YOUR TASK —
Retype every line of the data below without changing anything.

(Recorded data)
########
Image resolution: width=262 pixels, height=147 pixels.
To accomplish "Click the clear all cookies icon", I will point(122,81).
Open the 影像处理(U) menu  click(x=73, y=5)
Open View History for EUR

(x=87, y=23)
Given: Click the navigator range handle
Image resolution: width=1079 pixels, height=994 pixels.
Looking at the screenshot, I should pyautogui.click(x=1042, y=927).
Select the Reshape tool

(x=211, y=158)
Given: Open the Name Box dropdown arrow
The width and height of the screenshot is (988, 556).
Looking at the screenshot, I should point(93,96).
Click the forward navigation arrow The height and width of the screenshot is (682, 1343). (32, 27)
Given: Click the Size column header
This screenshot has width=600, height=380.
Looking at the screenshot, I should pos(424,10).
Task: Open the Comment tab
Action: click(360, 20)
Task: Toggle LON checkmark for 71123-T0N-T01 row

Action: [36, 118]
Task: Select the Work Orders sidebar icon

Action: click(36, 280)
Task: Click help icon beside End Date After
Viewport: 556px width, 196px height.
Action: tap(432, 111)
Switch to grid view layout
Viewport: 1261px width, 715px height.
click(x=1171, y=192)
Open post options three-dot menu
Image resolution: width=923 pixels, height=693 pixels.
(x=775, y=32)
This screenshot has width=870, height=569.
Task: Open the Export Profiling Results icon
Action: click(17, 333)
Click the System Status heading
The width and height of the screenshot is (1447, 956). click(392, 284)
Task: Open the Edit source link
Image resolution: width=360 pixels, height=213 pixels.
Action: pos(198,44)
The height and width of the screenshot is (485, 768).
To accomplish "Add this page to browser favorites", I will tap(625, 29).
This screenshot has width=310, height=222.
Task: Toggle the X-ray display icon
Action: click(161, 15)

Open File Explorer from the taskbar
########
EXERCISE SOLUTION —
Image resolution: width=262 pixels, height=147 pixels.
To accomplish "Click the clear all cookies icon", I will point(122,81).
Open the 影像处理(U) menu  click(x=73, y=5)
Open View History for EUR

(x=87, y=23)
Given: Click the navigator range handle
Image resolution: width=1079 pixels, height=994 pixels.
Looking at the screenshot, I should pyautogui.click(x=1042, y=927).
Select the Reshape tool

(x=211, y=158)
Given: Open the Name Box dropdown arrow
The width and height of the screenshot is (988, 556).
Looking at the screenshot, I should point(93,96).
Click the forward navigation arrow The height and width of the screenshot is (682, 1343). (32, 27)
Given: Click the Size column header
This screenshot has width=600, height=380.
Looking at the screenshot, I should pos(424,10).
Task: Open the Comment tab
Action: click(360, 20)
Task: Toggle LON checkmark for 71123-T0N-T01 row

Action: [36, 118]
Task: Select the Work Orders sidebar icon

Action: click(36, 280)
Task: Click help icon beside End Date After
Viewport: 556px width, 196px height.
Action: tap(432, 111)
Switch to grid view layout
Viewport: 1261px width, 715px height.
click(x=1171, y=192)
Open post options three-dot menu
Image resolution: width=923 pixels, height=693 pixels.
(x=775, y=32)
This screenshot has width=870, height=569.
Task: Open the Export Profiling Results icon
Action: click(17, 333)
Click the System Status heading
The width and height of the screenshot is (1447, 956). click(392, 284)
Task: Open the Edit source link
Image resolution: width=360 pixels, height=213 pixels.
Action: pos(198,44)
The height and width of the screenshot is (485, 768).
To accomplish "Add this page to browser favorites", I will tap(625, 29).
This screenshot has width=310, height=222.
Task: Toggle the X-ray display icon
Action: click(161, 15)

Open File Explorer from the taskbar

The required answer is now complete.